2015年3月16日月曜日

検見川台地上の砂丘分布と未発見古墳の可能性

花見川地峡史-メモ・仮説集->3花見川地峡の利用・開発史> 3.4〔仮説〕律令国家の直線道路、東海道水運支路の検討>3.4.88 検見川台地上の砂丘分布と未発見古墳の可能性

検見川台地上の砂丘分布の資料を紹介します。

次の地形分類図は「千葉・上ノ台遺跡 付篇」(1983、千葉市教育委員会)に収録されている「上ノ台遺跡付近の自然地理」(山口一俊・根本直樹)より引用した地形分類図です。

上ノ台遺跡周辺の地形分類
「千葉・上ノ台遺跡 付篇」(1983、千葉市教育委員会)より引用

この図で砂丘は水玉模様で表現されています。
検見川台地は下総下位面と呼ばれる地形面ですが、この図からその海側部分の大半が砂丘砂で覆われれていることを示しています。

この図をそのままGISにプロットして、検見川台地の5遺跡と一緒に表現するとつぎのようになります。

検見川台地における砂丘の分布と古代遺跡の位置

直道遺跡、横塚遺跡、大塚遺跡、居寒台遺跡のJ区、K区は砂丘の砂の下から出土しています。

「千葉市直道遺跡」(1995、財団法人千葉市文化財調査協会)では次のように記述しています。

「この調査区付近には、風成によると思われる砂層が50㎝程度堆積しており、旧表土以下に及ぶ耕作などによる攪乱は少なく、遺構の遺存状態は良好であった。発掘調査の方法は、1次・2次とも重機により砂層及び旧表土を除去し、その後人力により遺構確認の清掃および遺構掘り下げを行った。」

つまり、砂丘は古墳・奈良・平安時代以降の中世から近世にかけて形成されたものであることがわかります。

この事実から、もし台地上に古墳があるとすればそれも砂層に覆われていることが判ります。

風で運ばれた砂が円墳の回りに堆積すれば、風下側では砂が厚く堆積してしまい、円墳状の特徴が失われた滑らかな凸地形ができるので、古墳の存在は見つけにくくなります。
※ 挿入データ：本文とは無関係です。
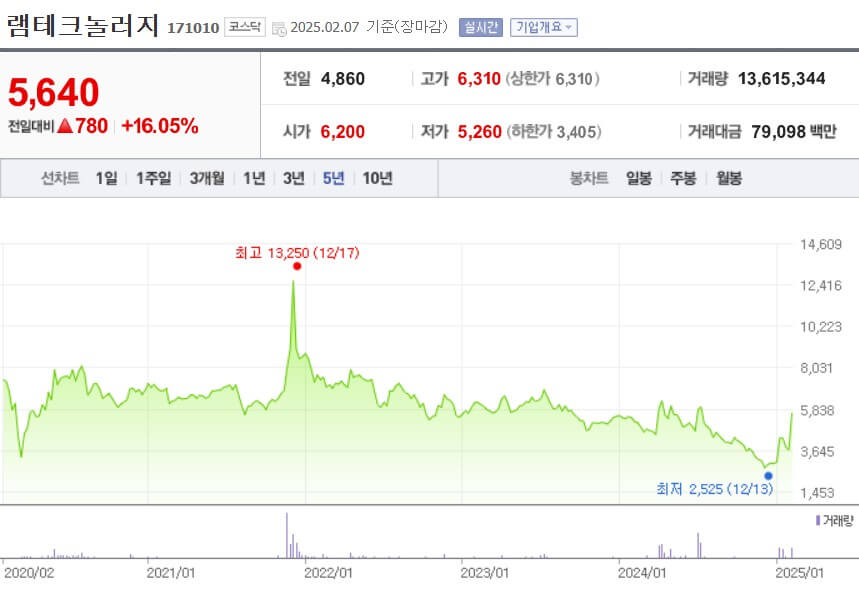Screen dimensions: 859x595
Task: Click the blue dot marking the 최저 low
Action: tap(768, 474)
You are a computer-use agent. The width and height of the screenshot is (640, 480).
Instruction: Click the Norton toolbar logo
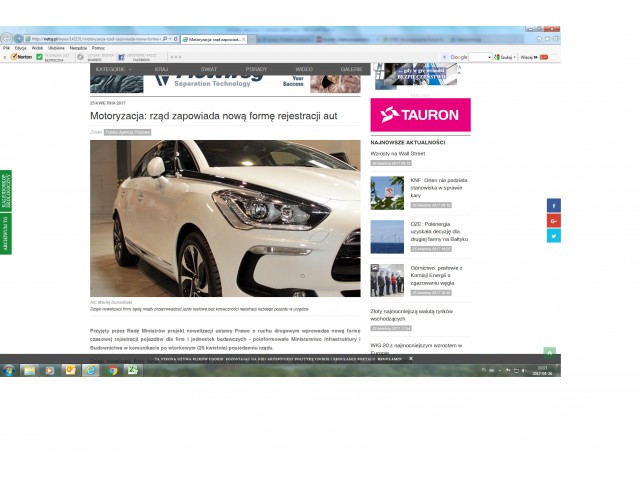(x=20, y=57)
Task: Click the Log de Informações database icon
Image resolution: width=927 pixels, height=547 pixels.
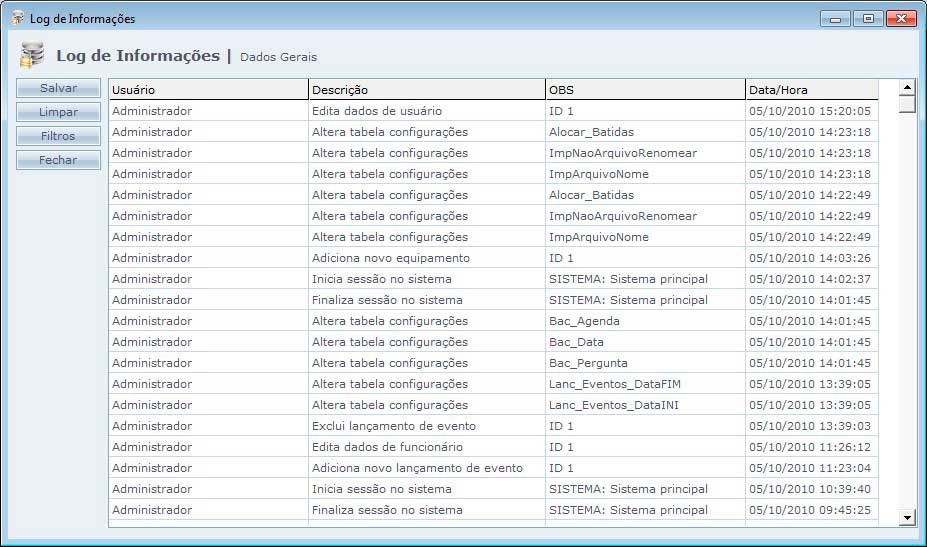Action: [x=32, y=56]
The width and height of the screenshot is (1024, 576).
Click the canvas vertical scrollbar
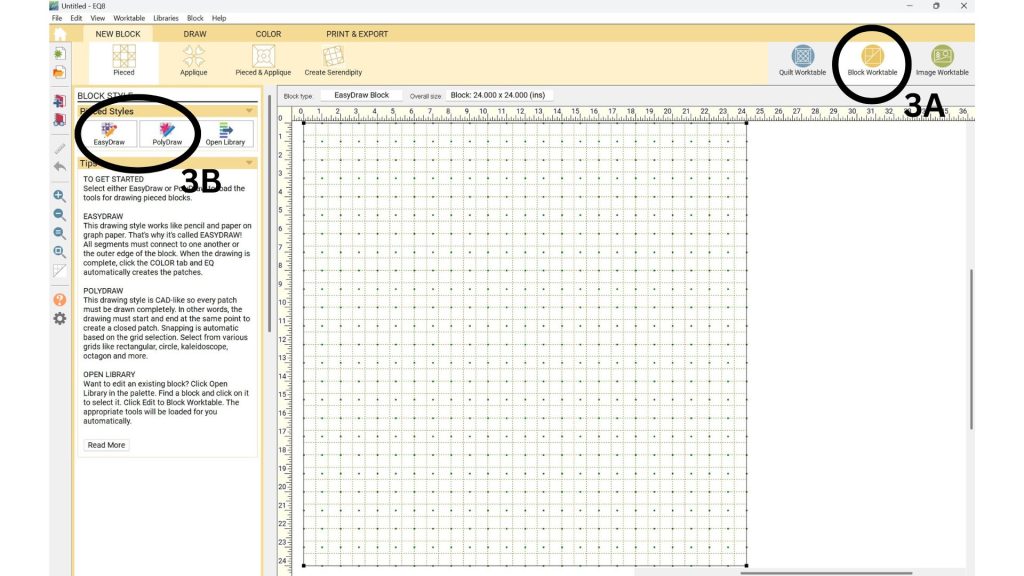(x=971, y=348)
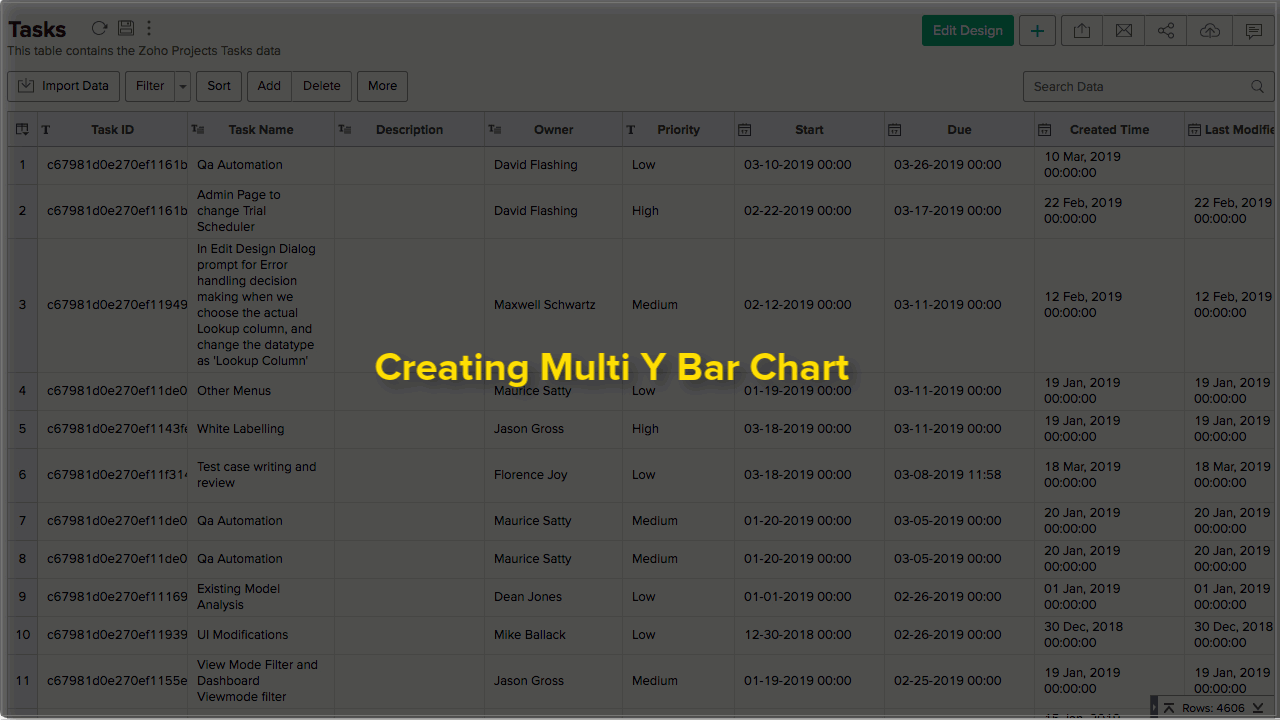Open the search magnifier in Search Data
Viewport: 1280px width, 720px height.
pos(1257,87)
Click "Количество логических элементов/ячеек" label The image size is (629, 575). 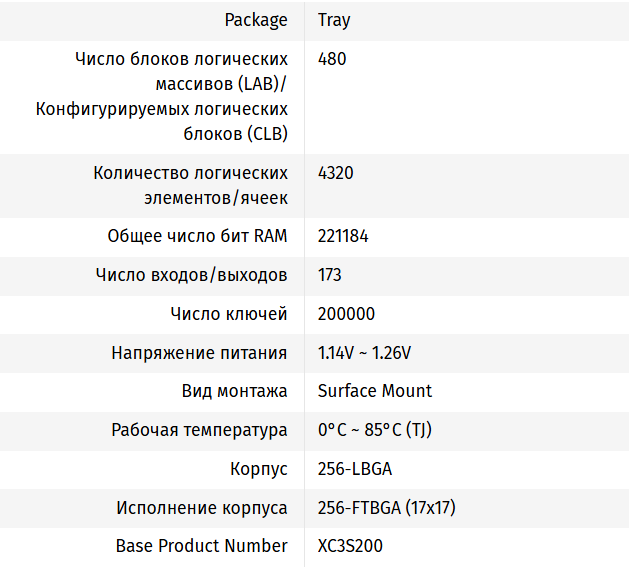190,185
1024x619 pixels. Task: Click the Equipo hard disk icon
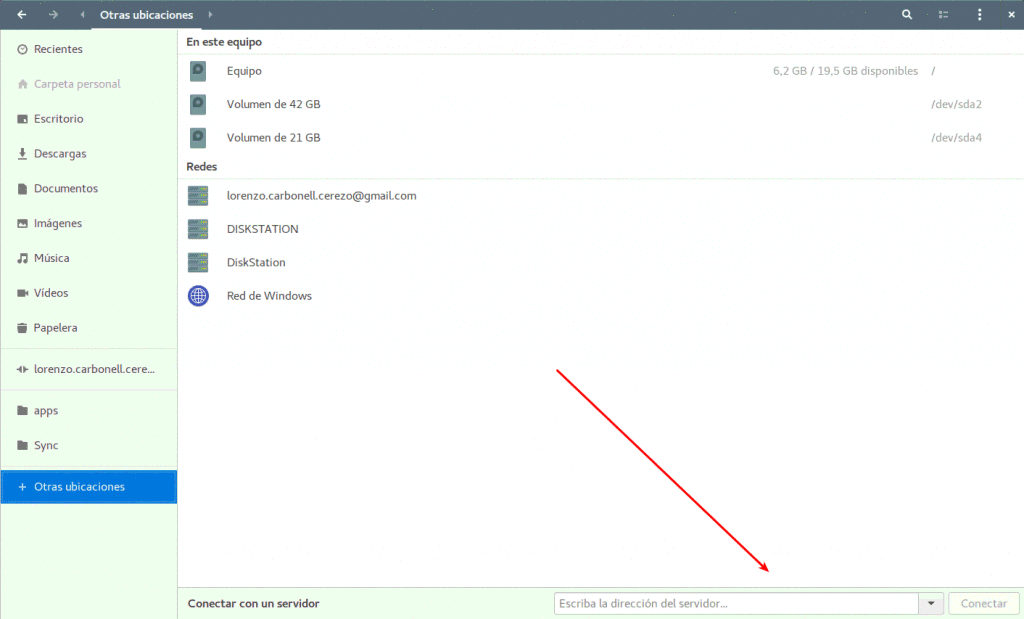(x=197, y=71)
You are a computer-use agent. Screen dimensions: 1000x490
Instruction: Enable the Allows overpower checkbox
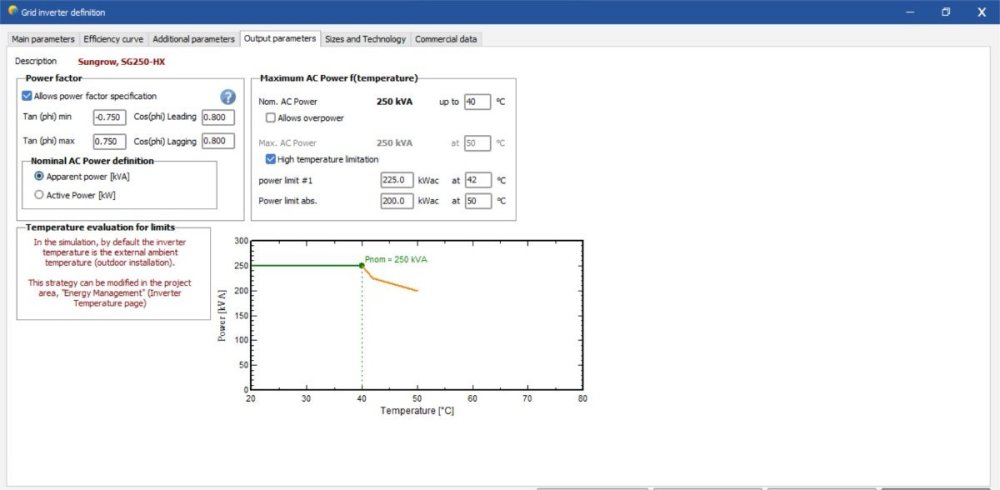pos(271,118)
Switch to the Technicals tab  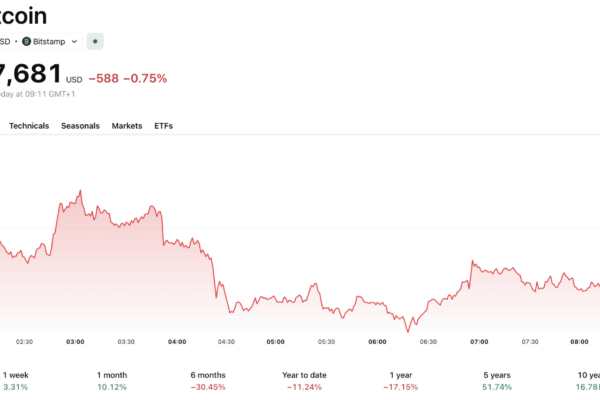pyautogui.click(x=29, y=126)
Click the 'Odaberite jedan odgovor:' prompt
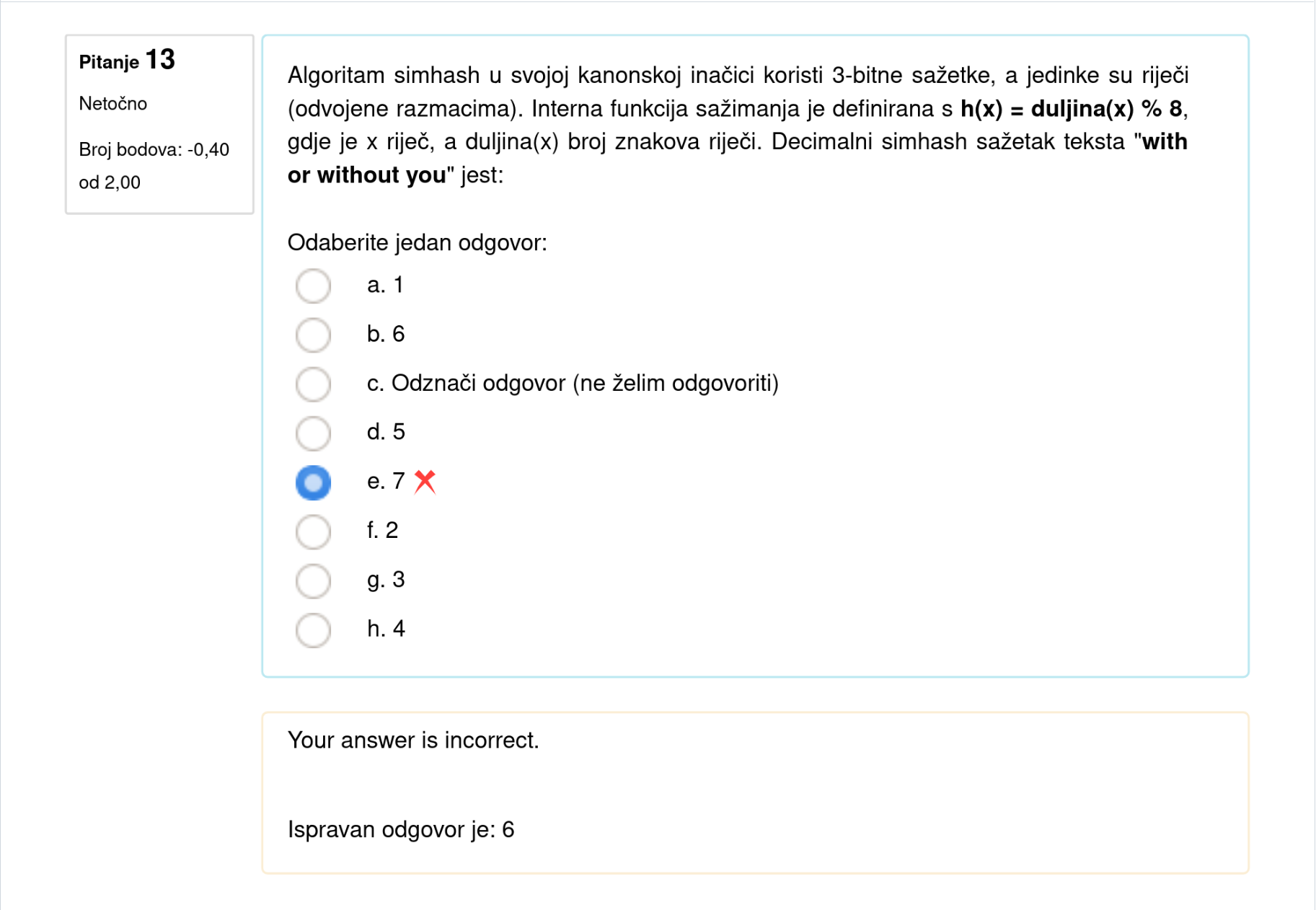The width and height of the screenshot is (1316, 910). click(x=418, y=243)
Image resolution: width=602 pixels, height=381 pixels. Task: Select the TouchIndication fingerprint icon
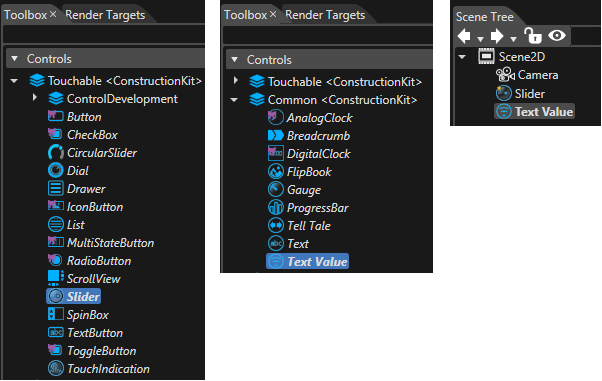(56, 368)
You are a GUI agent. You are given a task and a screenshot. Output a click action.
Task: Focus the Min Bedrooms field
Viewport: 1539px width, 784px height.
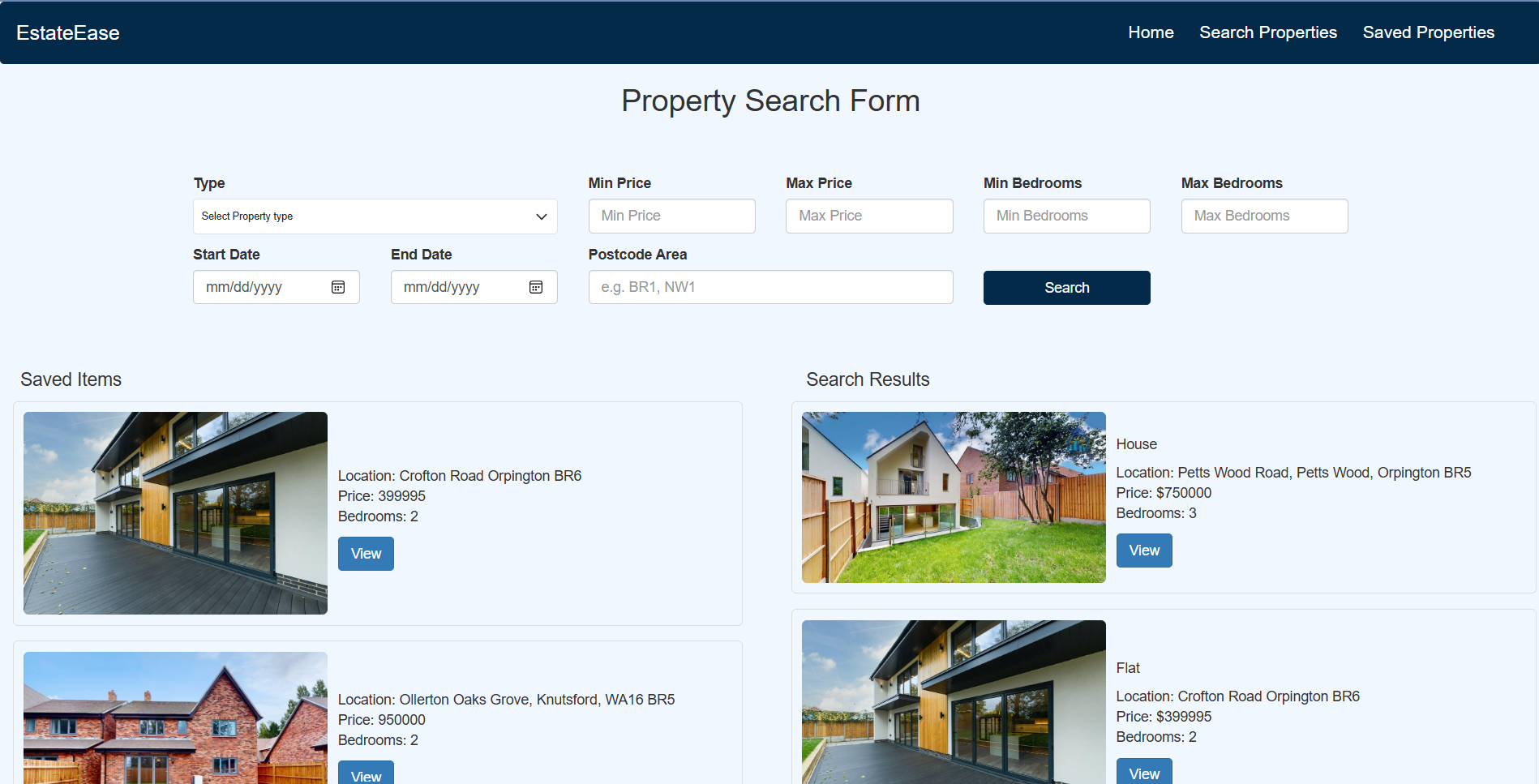1066,216
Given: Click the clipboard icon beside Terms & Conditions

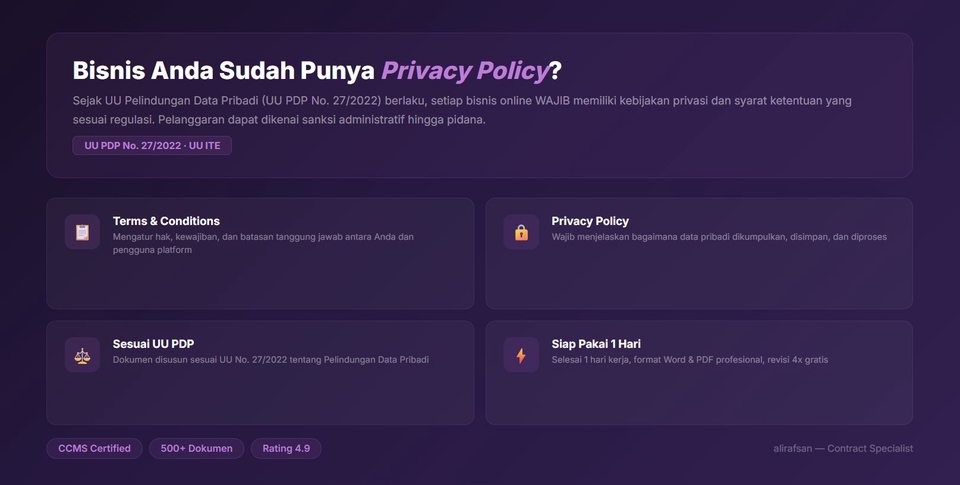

次の図は上記地形分類図に旧版1万分の1地形図を重ねたものです。

地形分類図と旧版1万分の1地形図のオーバーレイ図

水玉模様の砂丘部分に等高線で表現される凸地形があることがわかります。

旧版1万分の1地形図だけにすると次のようになります。

旧版1万分1地形図
(大正6年測量)

現在のところ、この凸地形が砂丘砂で修飾された古墳である可能性を否定できる情報を所持していません。